With images removed, return the whole listing exactly as written.

## Listed records:

———

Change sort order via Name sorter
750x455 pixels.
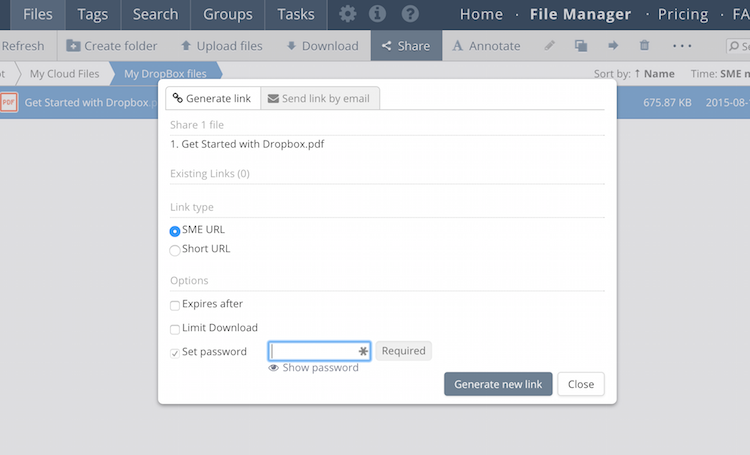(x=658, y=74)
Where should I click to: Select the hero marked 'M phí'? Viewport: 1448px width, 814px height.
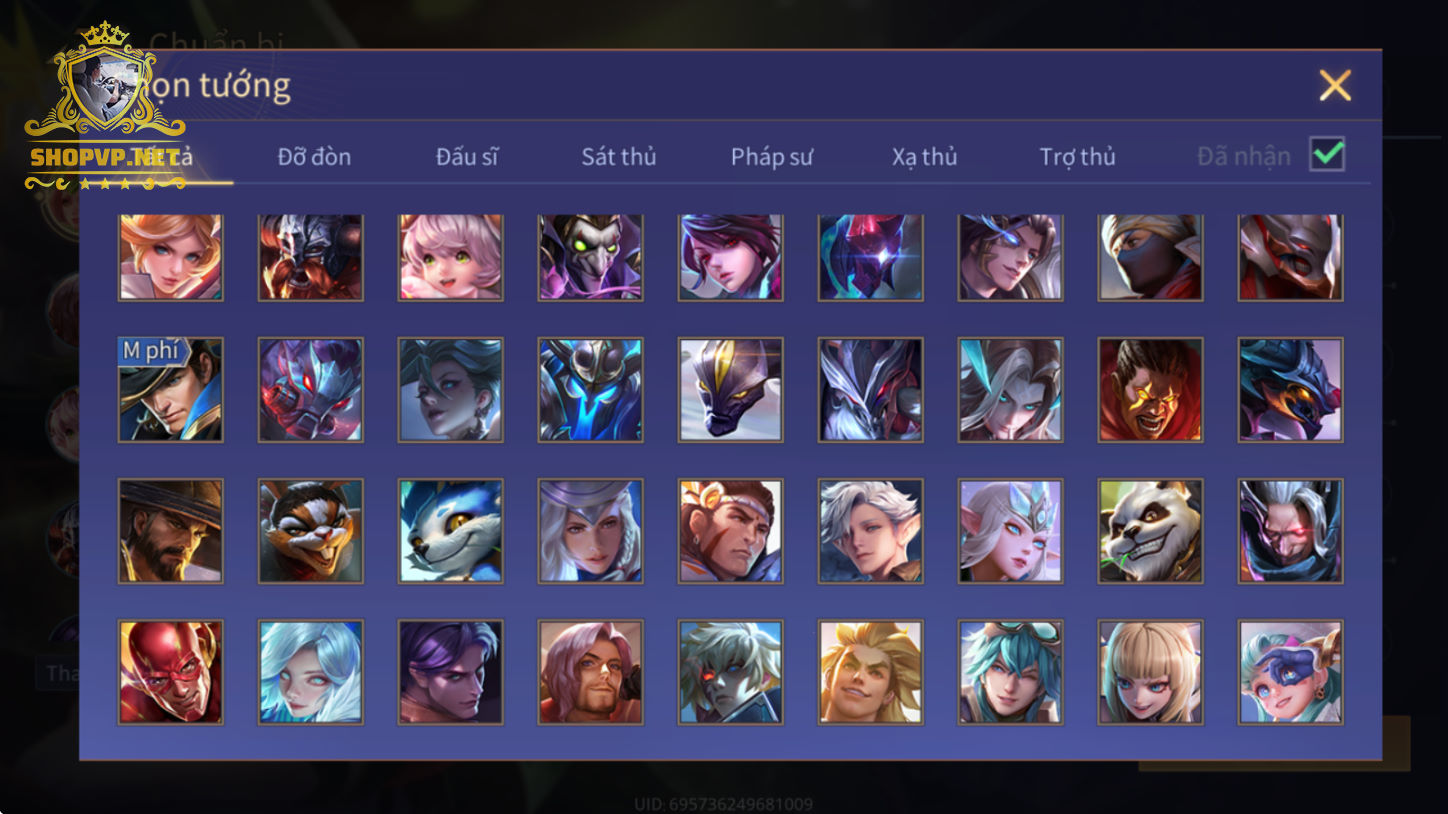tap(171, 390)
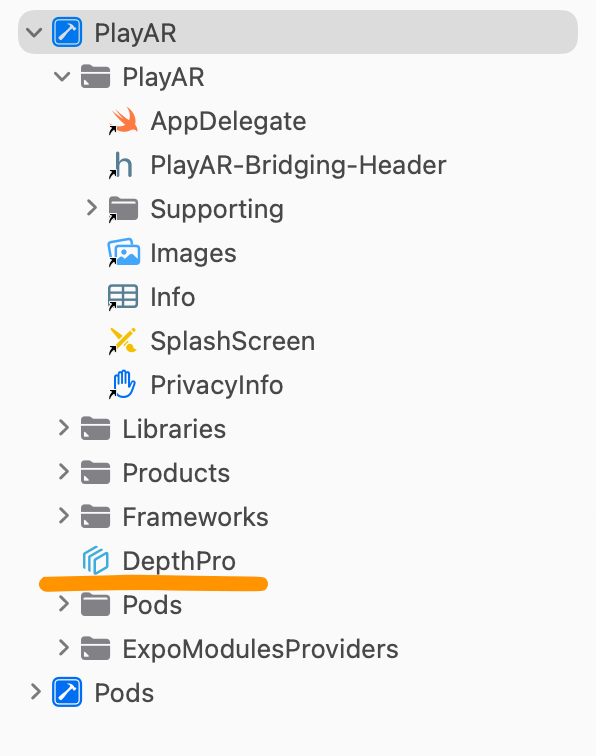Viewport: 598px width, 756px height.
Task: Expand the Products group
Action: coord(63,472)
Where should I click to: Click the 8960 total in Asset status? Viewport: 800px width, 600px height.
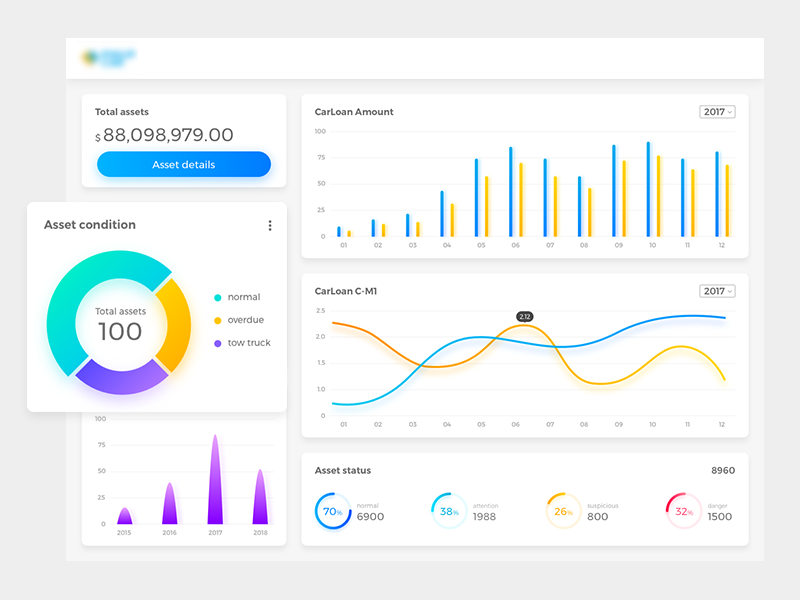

———

## Solution to the exercise:
Change sort order via Name sorter
750x455 pixels.
(x=658, y=74)
Where should I click to: Select the hero marked 'M phí'? Viewport: 1448px width, 814px height.
tap(171, 390)
Viewport: 598px width, 756px height.
Task: Expand the Products group
Action: coord(63,472)
Where should I click to: Click the 8960 total in Asset status? Viewport: 800px width, 600px height.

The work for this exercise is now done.